The Lord’s Prayer works because it meets us where we are. It doesn’t set high bars for us to meet, but it covers all the bases. Praying “thy Kingdom Come” is a reminder that we are committed to the transformation of the world. Asking for our daily bread reminds us to give each day full attention, not to hoard our resources but to be ready to ask again tomorrow and the next day and the next. Forgiveness by God is measured against our own efforts to forgive: no cheap grace here, but a strong incentive to practice a Christlike quality.
When we ask that we might be spared the time of trial, we echo Jesus’s own very human prayer in the garden before his arrest: “Father, if it’s your will, let this cup pass from me; but yet not my will but yours be done, for yours is the kingdom and the power and the glory.” We pray for deliverance from evil, in whatever guise it may appear: in greed, discrimination, abuse, violence, manipulation, disease, and so much more. We need that prayer today more than ever, with all the pressure to give in to fear and build walls between ourselves and the rest of humanity.
The Lord’s Prayer is a prayer all Christians can share, regardless of denomination or theological position. A worship service without it feels incomplete, and it unites a disparate congregation at a wedding or a funeral.
On the Mount of Olives in Jerusalem there’s a Carmelite convent where the Lord’s Prayer is displayed in more than one hundred languages, a vivid illustration of the commonality of Christian prayer across the globe. At a conference I attended in May we were invited to say the Lord’s Prayer in the language most comfortable for us. It was wonderful to hear the murmuring and the cadences of English, Spanish, Maori, Mandarin, and perhaps other tongues, all expressing the same intimate relationship with Abba, our Father.
Whatever is best in human relationships, suggested by Jesus as the warmth and self-giving of a close parent-child relationship, our relationship with God is like that only much more so. God knows what we need and God provides it, even when we ourselves don’t know what it is that we truly need.
We need to be persistent in prayer, not because we will wear God down, but because it’s a relationship worth pursuing, whether or not we feel like it, whether or not it seems like God is paying attention, whether or not our prayers are answered as we wish. The exercise itself is worth while because it is through prayer that we become able to perceive God’s action and presence in the world and in our lives. By being persistent, we come closer to God because God models persistence. God is persistent in loving us whatever we say or do. God never gives up on us, and so our response is to be equally persistent.
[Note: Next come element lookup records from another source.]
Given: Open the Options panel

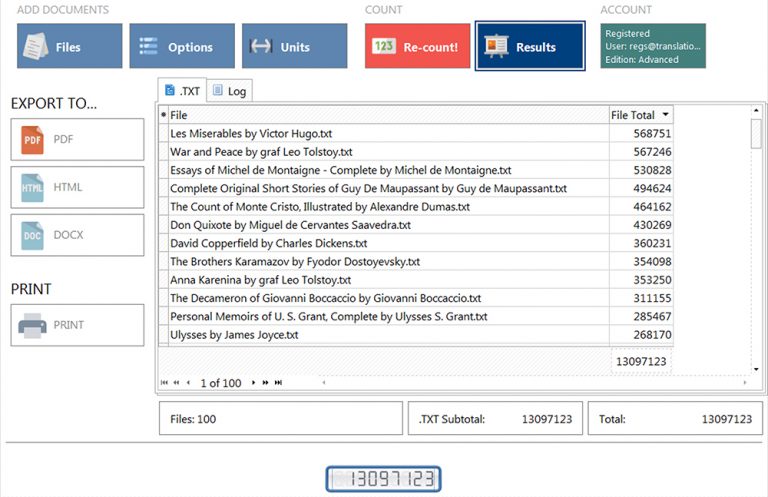Looking at the screenshot, I should pyautogui.click(x=181, y=46).
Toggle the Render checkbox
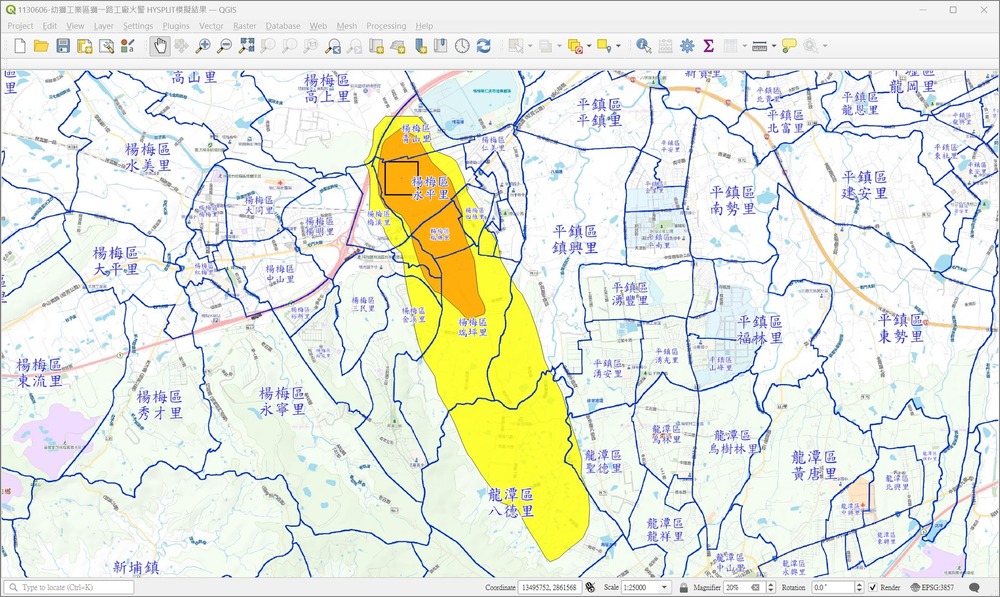The image size is (1000, 597). coord(873,587)
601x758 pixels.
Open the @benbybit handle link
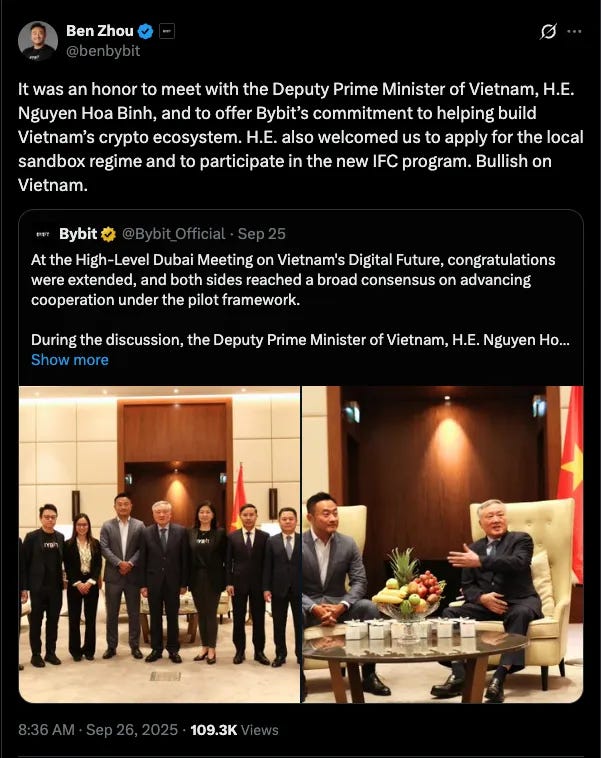[x=103, y=51]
Our relationship with God through Christ is where all relationships begin. When we pay attention to that relationship, to that commitment, we will be better equipped to deal with everything else that comes our way, whether betrayal, loss, fear or anxiety. In this anxious and fearful age we need prayer more than ever, to keep our roots strong and nurture us through uncertainty and change.
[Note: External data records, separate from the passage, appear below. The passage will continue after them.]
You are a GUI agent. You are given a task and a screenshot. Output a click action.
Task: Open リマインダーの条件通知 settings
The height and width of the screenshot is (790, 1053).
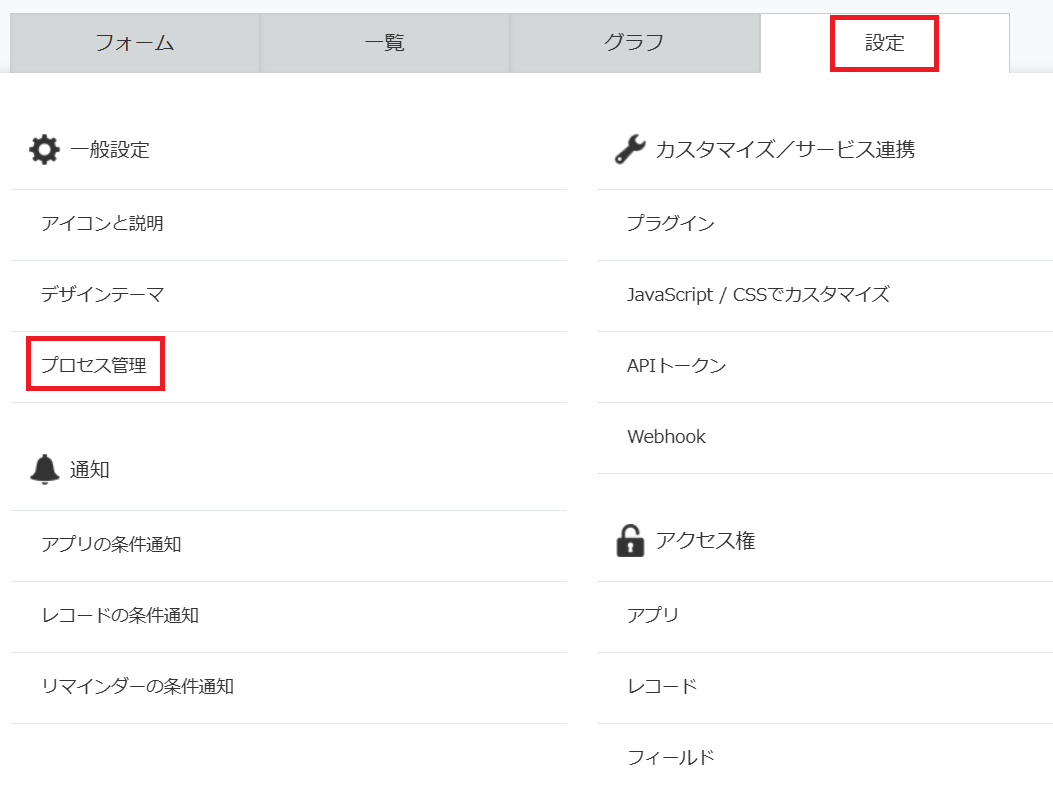tap(137, 687)
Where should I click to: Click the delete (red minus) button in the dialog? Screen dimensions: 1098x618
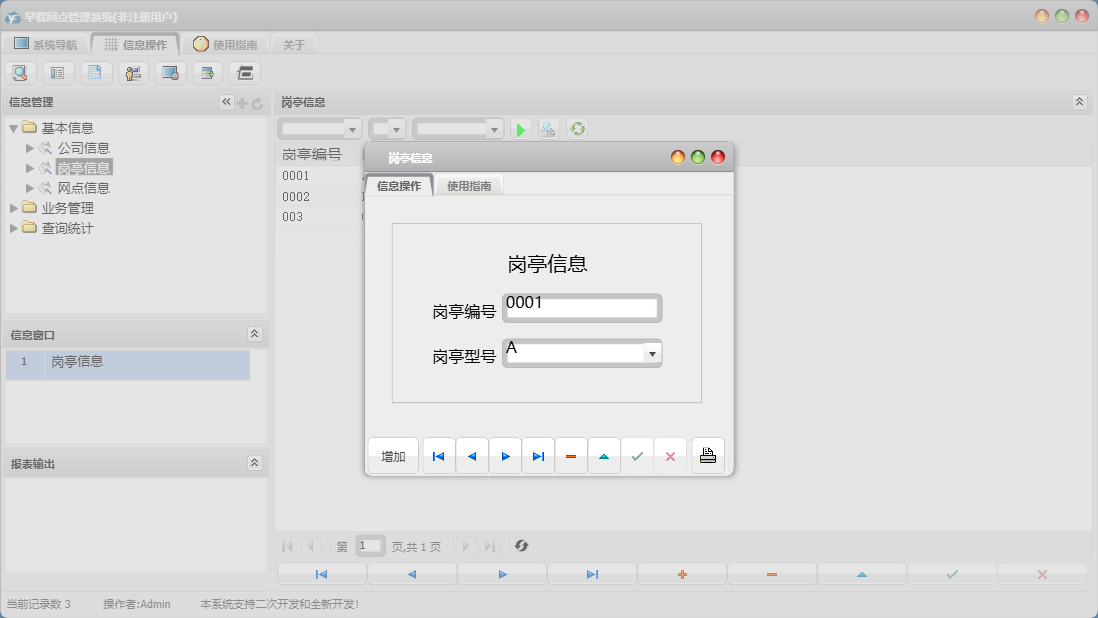(x=571, y=455)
I will keep on struggling through my morning meditation, fielding all those stray thoughts and worries and dragging my attention back to God; I will keep on for as long as it takes, which means as long as I live. Prayer is a conversation that never ends, a door that never closes, a practice that humbles our pride, calms our fears, and carries us into the presence of the one who loves us more than we can imagine.